ATI RN
RN ATI Capstone Proctored Comprehensive Assessment 2019 B with NGN
1. What is the definition of malpractice in the context of professional negligence?
- A. Failure to follow personal standards of care
- B. Failure to act in a reasonable and prudent manner by a professional
- C. Harm caused by a healthcare team due to miscommunication
- D. Failure to document patient care properly
Correct answer: B
Rationale: The correct definition of malpractice in the context of professional negligence is the failure to act in a reasonable and prudent manner by a professional. This choice is correct because malpractice occurs when a professional does not meet the standard of care expected in their field, leading to harm or injury to the client. Choices A, C, and D are incorrect because malpractice is specifically about the failure to meet professional standards of care, rather than personal standards, miscommunication within a healthcare team, or inadequate documentation of patient care.
2. Which of the following foods is a good source of protein?
- A. Chicken
- B. Tofu
- C. Cheddar cheese
- D. Almonds
Correct answer: C
Rationale: Cheddar cheese is indeed a good source of protein, providing a significant amount per serving. While chicken and tofu are also high in protein, cheddar cheese can be a beneficial source, especially for individuals looking for non-meat options. Almonds, while nutritious, are not as high in protein compared to the other options listed.

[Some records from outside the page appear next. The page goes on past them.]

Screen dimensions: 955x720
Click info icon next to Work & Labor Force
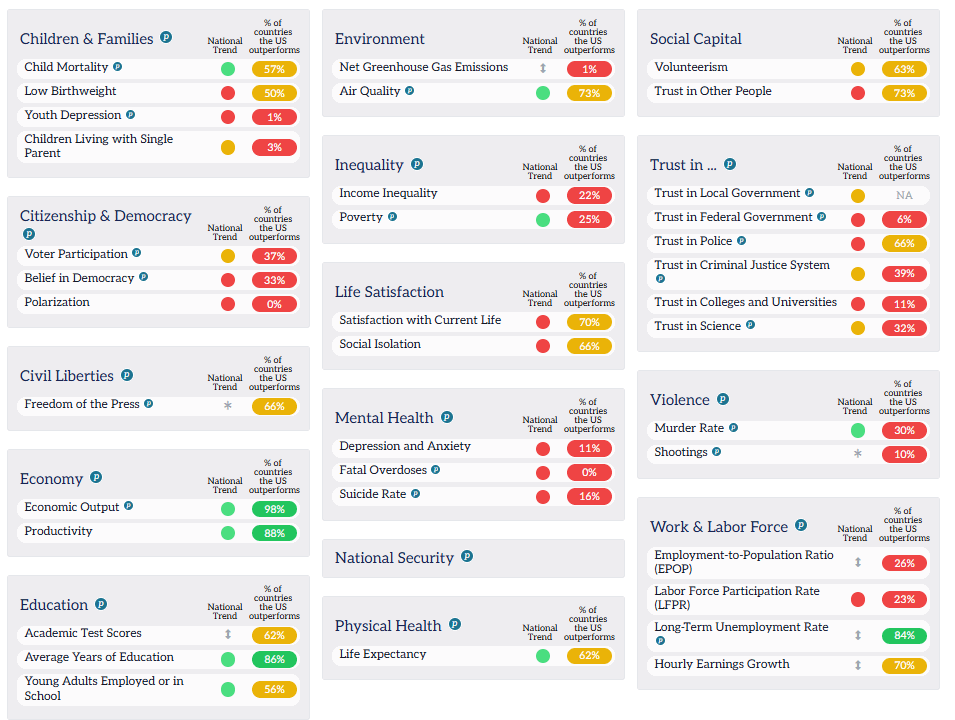pyautogui.click(x=801, y=525)
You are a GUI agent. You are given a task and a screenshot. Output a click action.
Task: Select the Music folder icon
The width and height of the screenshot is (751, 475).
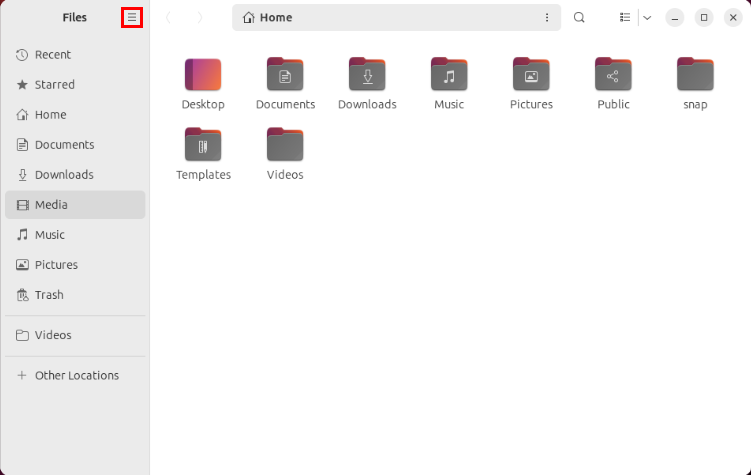tap(449, 75)
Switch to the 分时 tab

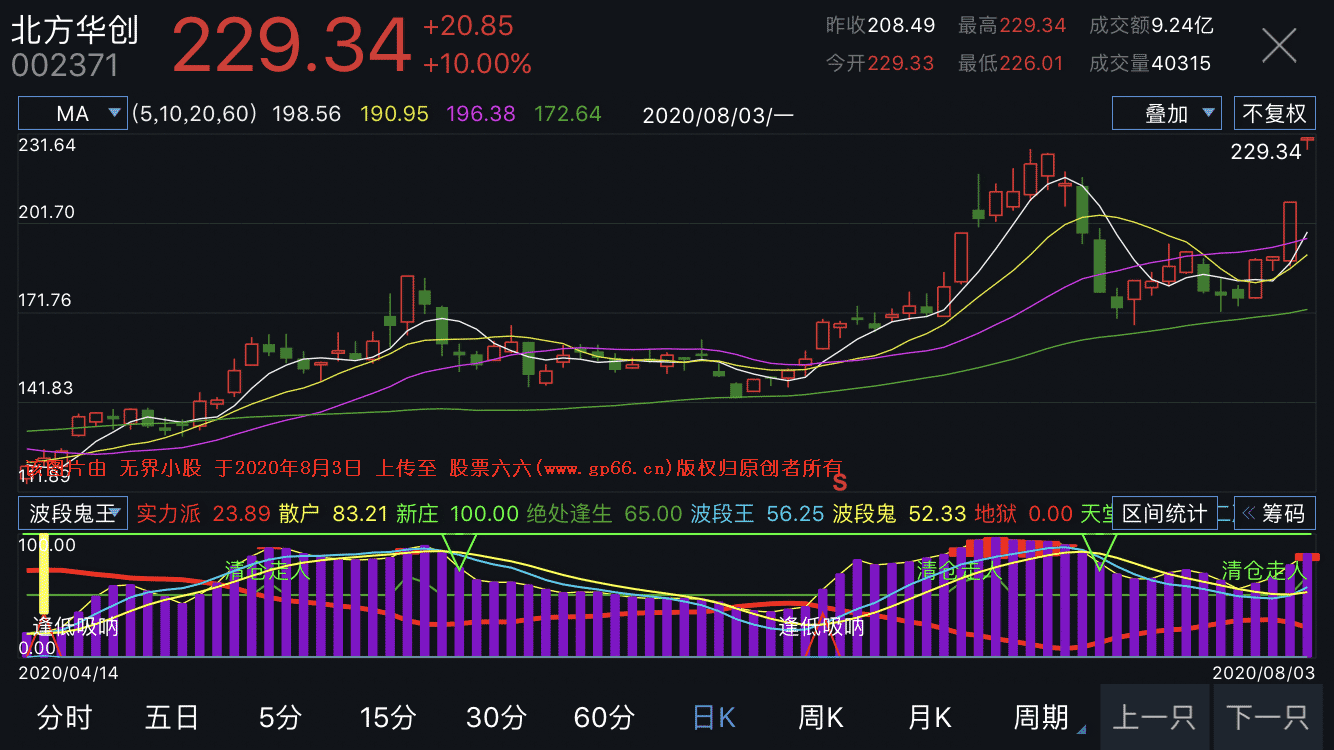[64, 717]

3. How should a healthcare professional position a patient to reduce the risk of pressure ulcers?
- A. Position the patient in the supine position for long periods.
- B. Use pillows to support bony prominences.
- C. Turn the patient every 4 hours.
- D. Place the patient on an alternating pressure mattress.
Correct answer: B
Rationale: Correctly positioning a patient to reduce the risk of pressure ulcers involves using pillows to support bony prominences. This helps to relieve pressure from vulnerable areas and prevent the development of pressure ulcers. Choice A is incorrect because keeping a patient in the supine position for extended periods can increase the risk of pressure ulcers. Choice C is incorrect as turning the patient every 2 hours, rather than every 4 hours, is recommended to prevent pressure ulcers. Choice D is not the best option mentioned for positioning a patient to reduce pressure ulcer risk; although alternating pressure mattresses can be beneficial, using pillows for support is a more direct and commonly used method.
4. A patient is receiving a blood transfusion and develops chills, a headache, and low back pain. What is the nurse’s priority action?
- A. Administer acetaminophen
- B. Stop the transfusion
- C. Slow the transfusion rate
- D. Administer antihistamines
Correct answer: B
Rationale: The correct answer is to stop the transfusion (Choice B). The symptoms described - chills, headache, and low back pain - are indicative of a transfusion reaction. The priority action is to immediately stop the transfusion to prevent further complications such as more severe reactions like hemolytic reactions or anaphylaxis. Administering acetaminophen (Choice A) may help with symptoms but does not address the underlying cause. Slowing the transfusion rate (Choice C) may not be sufficient if a serious transfusion reaction is occurring. Administering antihistamines (Choice D) is not the priority in this situation; stopping the transfusion takes precedence to ensure patient safety.
5. A nurse is assessing the skin of an immobilized patient. What will the nurse do?
- A. Use a standardized tool such as the Braden Scale.
- B. Limit the amount of fluid intake.
- C. Have special times for inspection so as not to interrupt routine care.
- D. Assess the skin every 4 hours.
Correct answer: A
Rationale: The correct answer is A. When assessing the skin of an immobilized patient, it is essential to use a standardized tool such as the Braden Scale to identify patients at high risk for impaired skin integrity. This tool helps in early identification and appropriate intervention. Choice B, limiting fluid intake, is not directly related to skin assessment. Choice C, having special times for inspection, may not ensure timely identification of skin issues. Choice D, assessing the skin every 4 hours, lacks specificity regarding the use of a validated tool for risk assessment.